■ **The task**:
Repeat, word for word, all the data that follows, and exclude the pictures.

■ **Data supplied**:
+--
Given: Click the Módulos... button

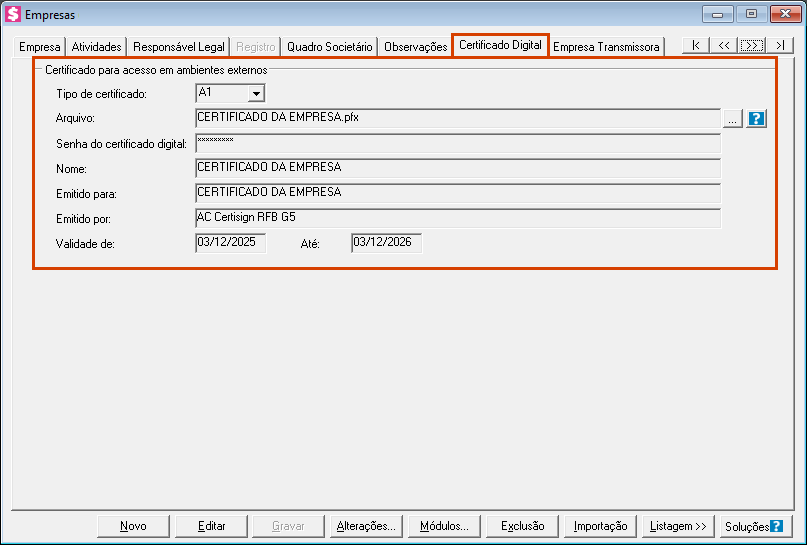Looking at the screenshot, I should coord(444,526).
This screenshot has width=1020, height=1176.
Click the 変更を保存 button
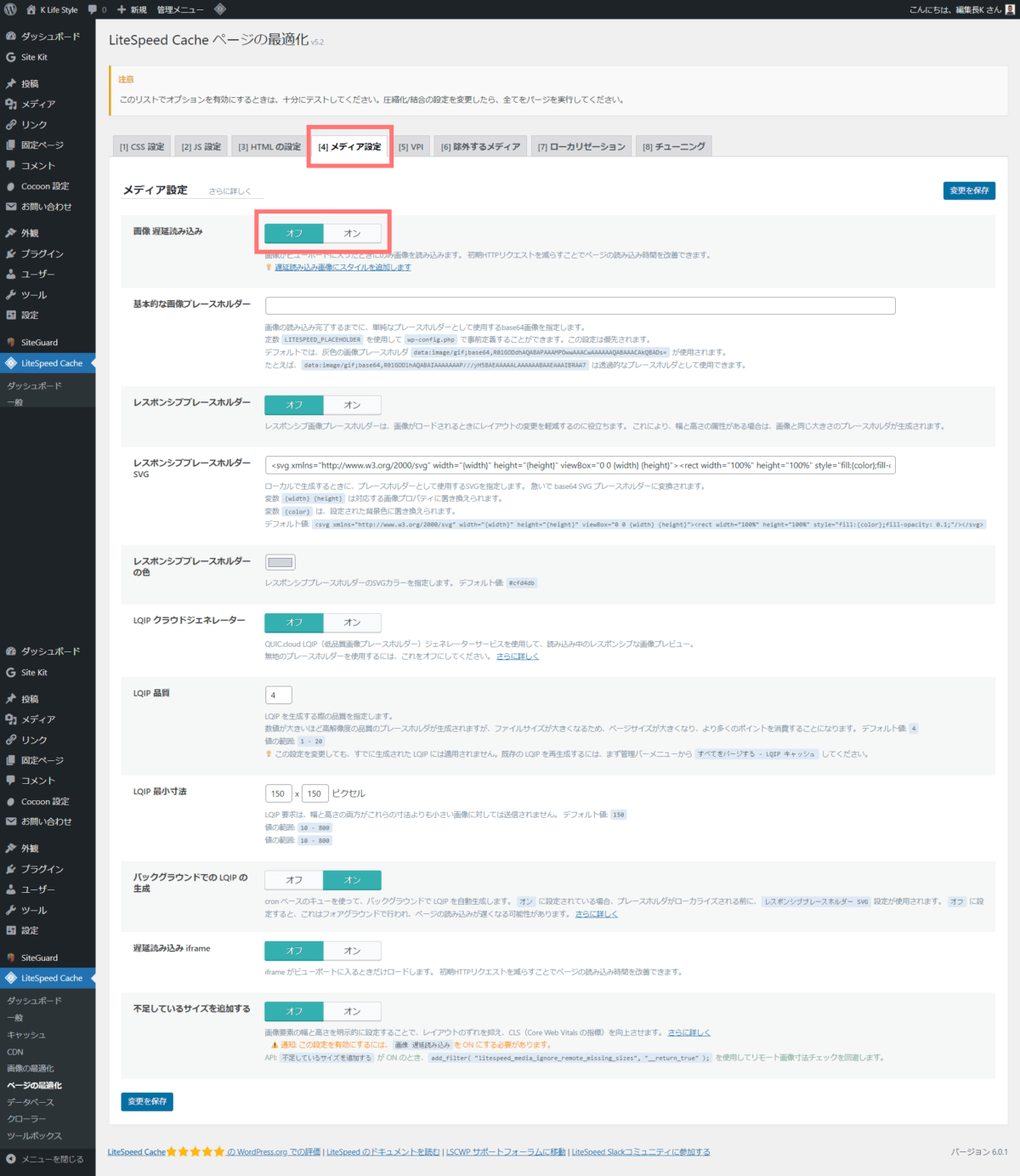pos(969,190)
+--
■ **Your response**:
Given: Click the Módulos... button

Looking at the screenshot, I should coord(444,526).
This screenshot has width=1020, height=1176.
Click the 変更を保存 button
pos(969,190)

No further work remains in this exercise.